Several women stressed the importance of developing commonalities with students, and building trust by talking about their own experiences.

I would say that a woman coming into the classroom first time would feel quite intimidated because here I am a white woman - not only white, but free. I'm free to come and go as I please. I think that could be pretty intimidating. . .

The thing I use to break down that difference between Native and non-Native is experiences...I can share about the same experiences that they have experienced and all of a sudden the walls kind of just drop and they are able to say, "Yeah, it's not the fact that she's white that she's separate from us." The fact that I have experienced similar situations and am able to share with the women breaks down that barrier. . . .

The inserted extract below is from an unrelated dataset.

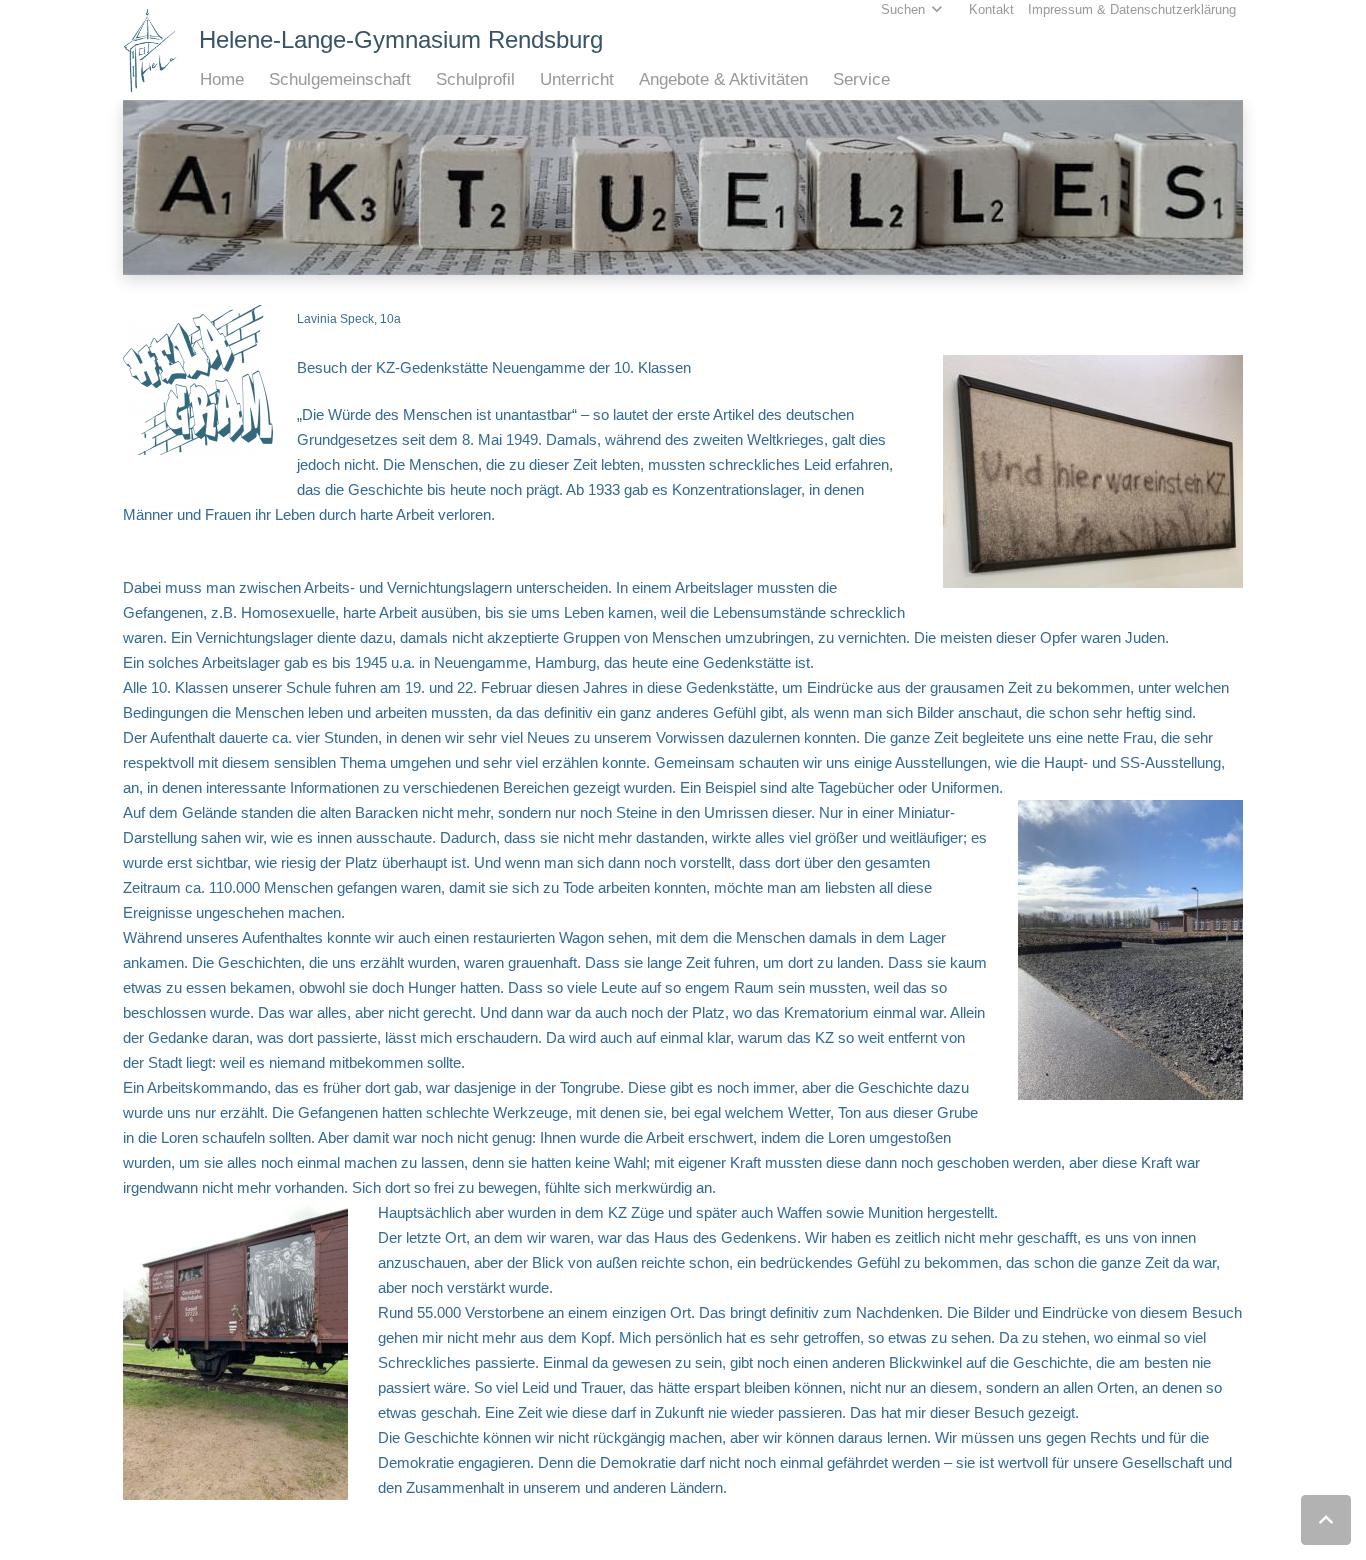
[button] (254, 80)
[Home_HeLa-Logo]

I have to be the one to share first and talk to them about how I feel, or how I felt about certain situations and then they feel okay to risk. (LaVera Schiele, Pine Grove Correctional Centre)

At the same time they stressed that we have to be aware that the same experiences can affect us very differently. Being called a cunt doesn't feel any nicer for a woman staff than it does for a student.

Being called a slut. It doesn't threaten me as much, though, because I am staff. I might have to deal with the violent part of it but I'll eventually get some support. The woman student may have to go stand on the same street comer to find shelter tonight. . . . This woman is going to , have to go out on the street and deal with him. So if he's angry at her she can become a victim again and again. (Pat MacNeil, Beat the Street)

And we have to be aware that we have power in the classroom. We have to be very careful not to impose our values on students, particularly when we are working with women from cultural backgrounds different than our own.

If we start questioning a woman's relationship to her husband because from our point of view it's really a sexist relationship - what is that saying to , that woman? Leave your country, leave your family, leave your culture, leave your customs because we have the right way you should be living? Go on welfare? That's the reality. Instead, what we're offering is options. (Paula Davies, College of New Caledonia)

While we were working in widely differing contexts and with a range of activities defined as "woman-positive," some of the most striking learnings from this research resulted from paying attention, often for the first time, to the specific needs of women in the program.

I learned that women all across Canada live the same kind of lives. Even though we're different races, different ages, different class, we all have a lot of common ground. I learned that literacy is really, really important and it's also very difficult for women. A year ago I would not have thought that literacy was harder for a woman to achieve than a man. (Debbie Heagy interview, WEST)

We sat at the Kitchen table and helped each other.